╭──

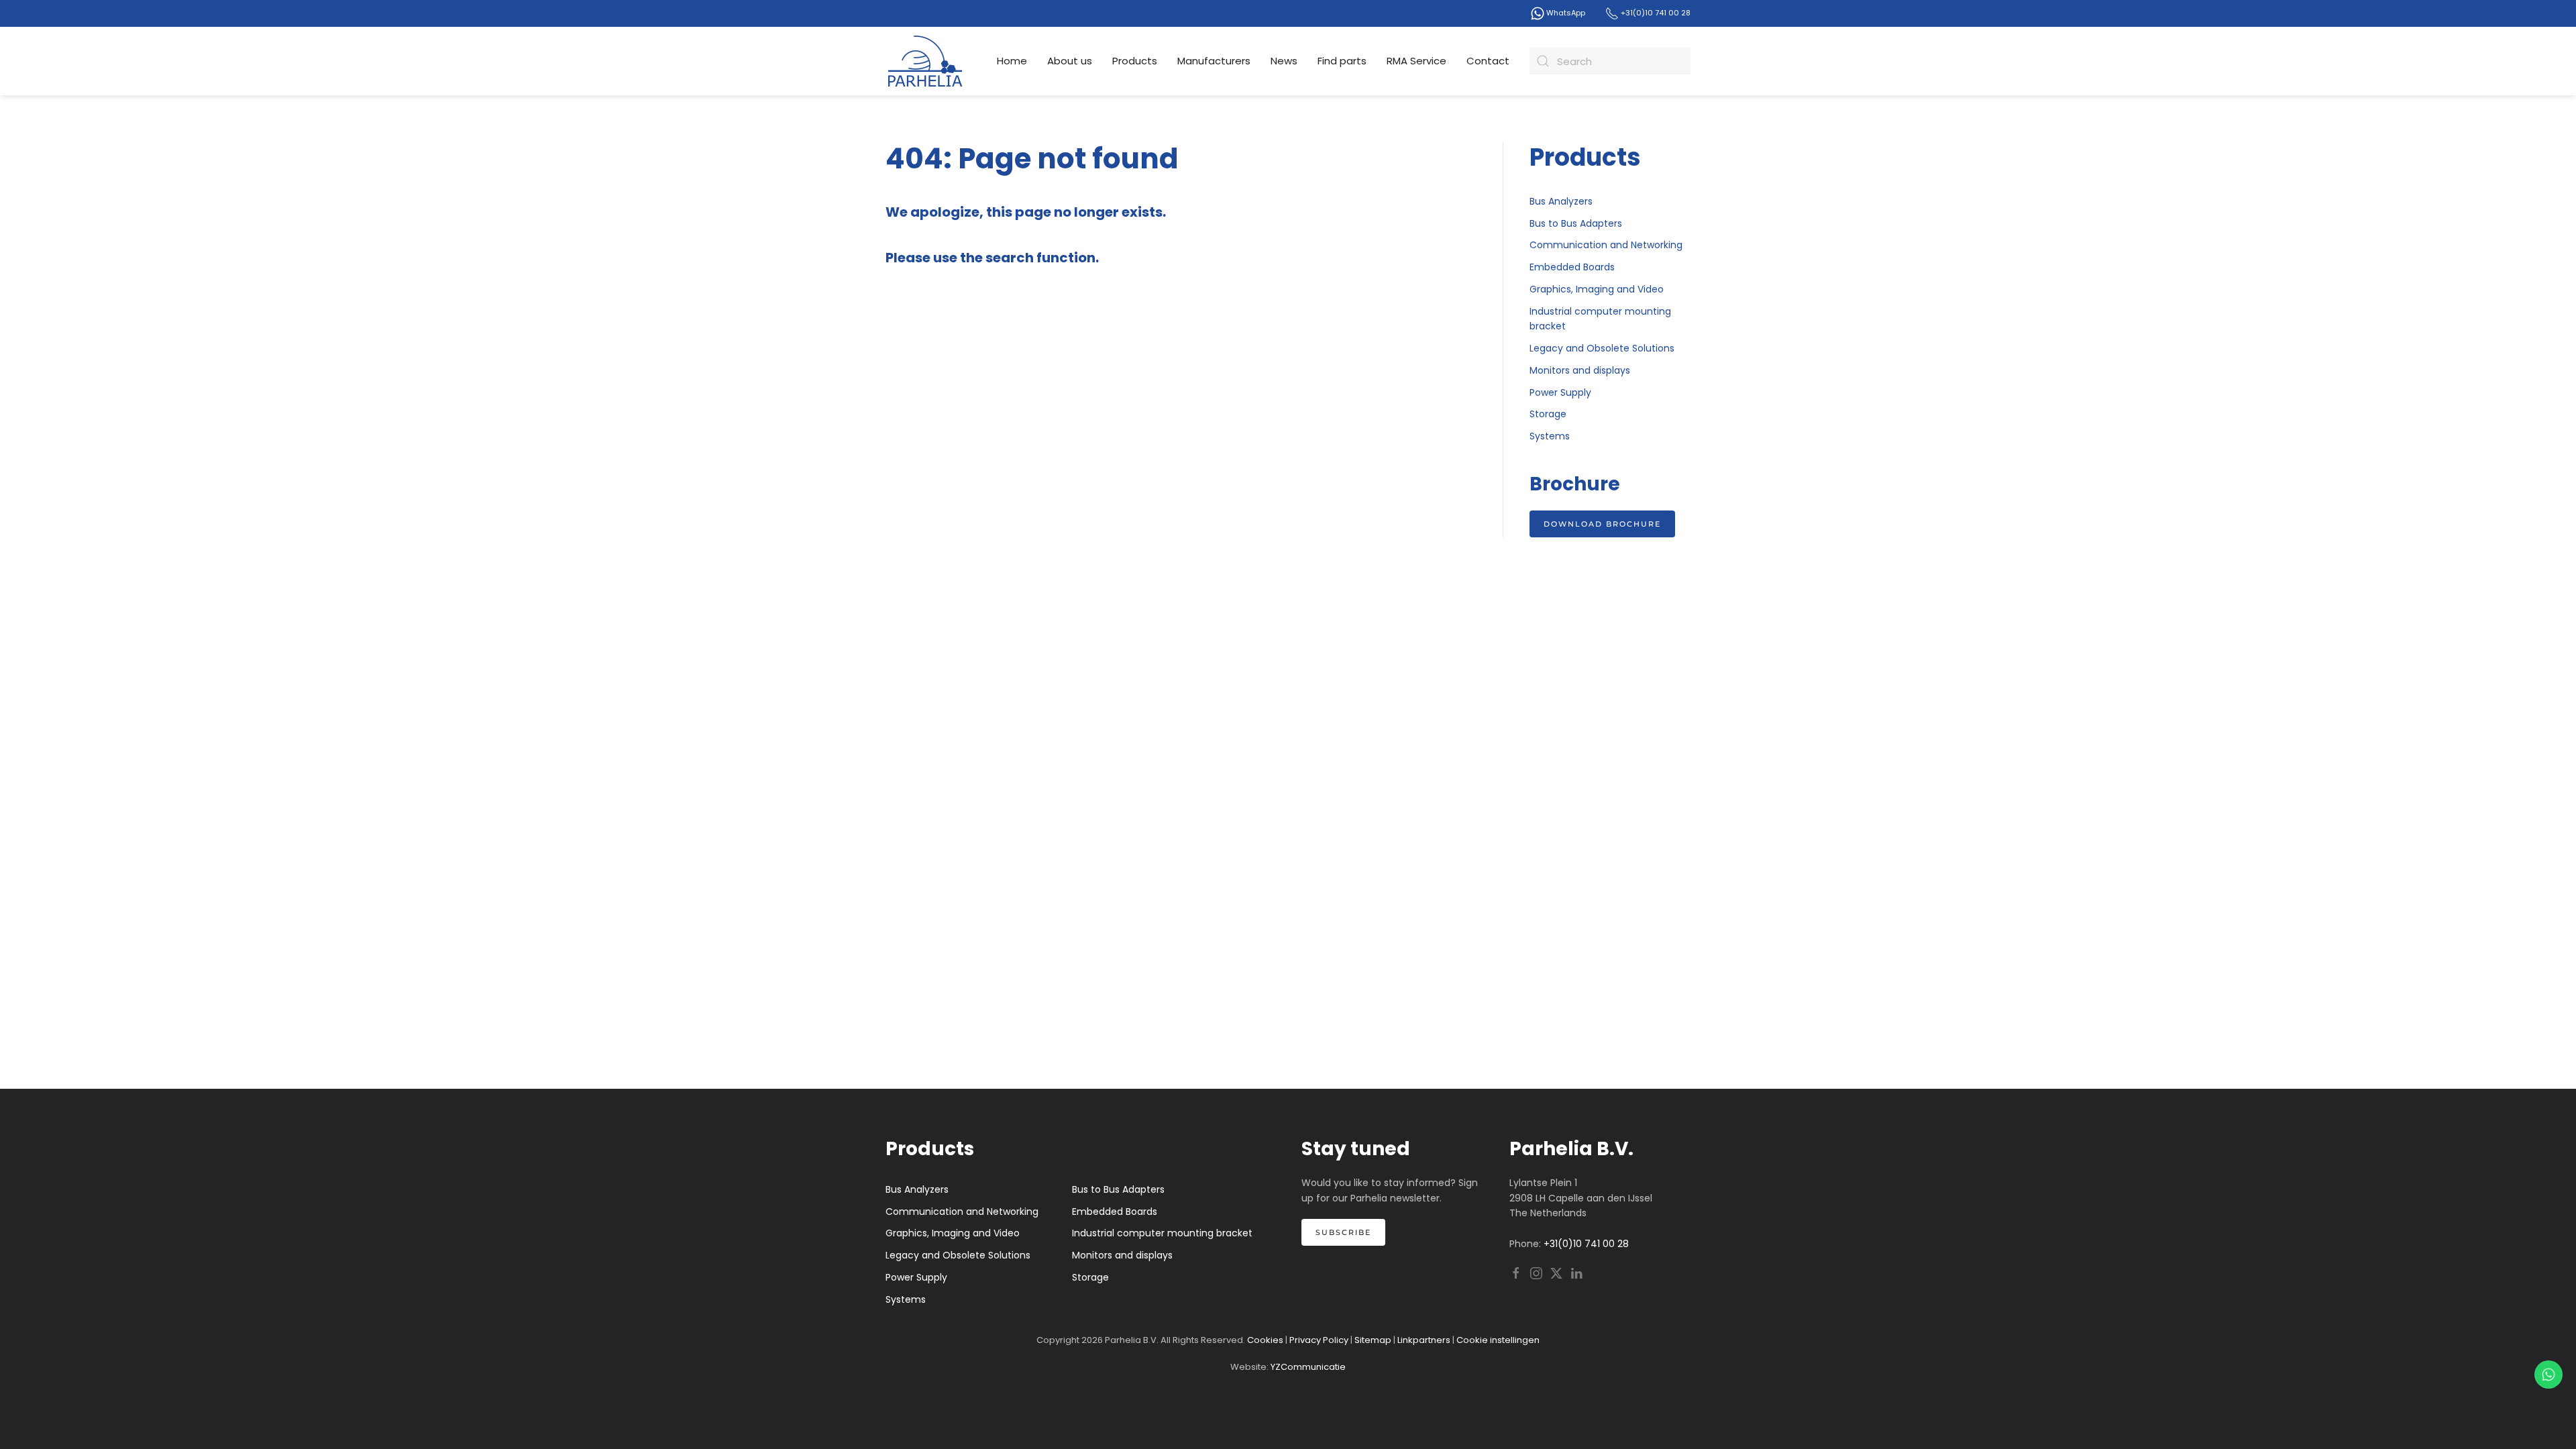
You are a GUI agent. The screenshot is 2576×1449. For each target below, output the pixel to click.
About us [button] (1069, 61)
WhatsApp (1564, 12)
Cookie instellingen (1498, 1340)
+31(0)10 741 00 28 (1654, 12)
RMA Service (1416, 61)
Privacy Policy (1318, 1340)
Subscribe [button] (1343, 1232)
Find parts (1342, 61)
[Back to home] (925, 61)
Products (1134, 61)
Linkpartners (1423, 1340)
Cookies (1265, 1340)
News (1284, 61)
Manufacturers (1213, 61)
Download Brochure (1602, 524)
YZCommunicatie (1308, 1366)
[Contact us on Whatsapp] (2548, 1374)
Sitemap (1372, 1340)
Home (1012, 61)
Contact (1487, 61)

╰──

#### EXERCISE PROMPT
The material above holds pictures; copy everything else in it exactly.

#### RESPONSE TO THE TASK
You are a GUI agent. The screenshot is 2576×1449. For each target below, output the pixel to click.
About us [button] (1069, 61)
WhatsApp (1564, 12)
Cookie instellingen (1498, 1340)
+31(0)10 741 00 28 (1654, 12)
RMA Service (1416, 61)
Privacy Policy (1318, 1340)
Subscribe [button] (1343, 1232)
Find parts (1342, 61)
[Back to home] (925, 61)
Products (1134, 61)
Linkpartners (1423, 1340)
Cookies (1265, 1340)
News (1284, 61)
Manufacturers (1213, 61)
Download Brochure (1602, 524)
YZCommunicatie (1308, 1366)
[Contact us on Whatsapp] (2548, 1374)
Sitemap (1372, 1340)
Home (1012, 61)
Contact (1487, 61)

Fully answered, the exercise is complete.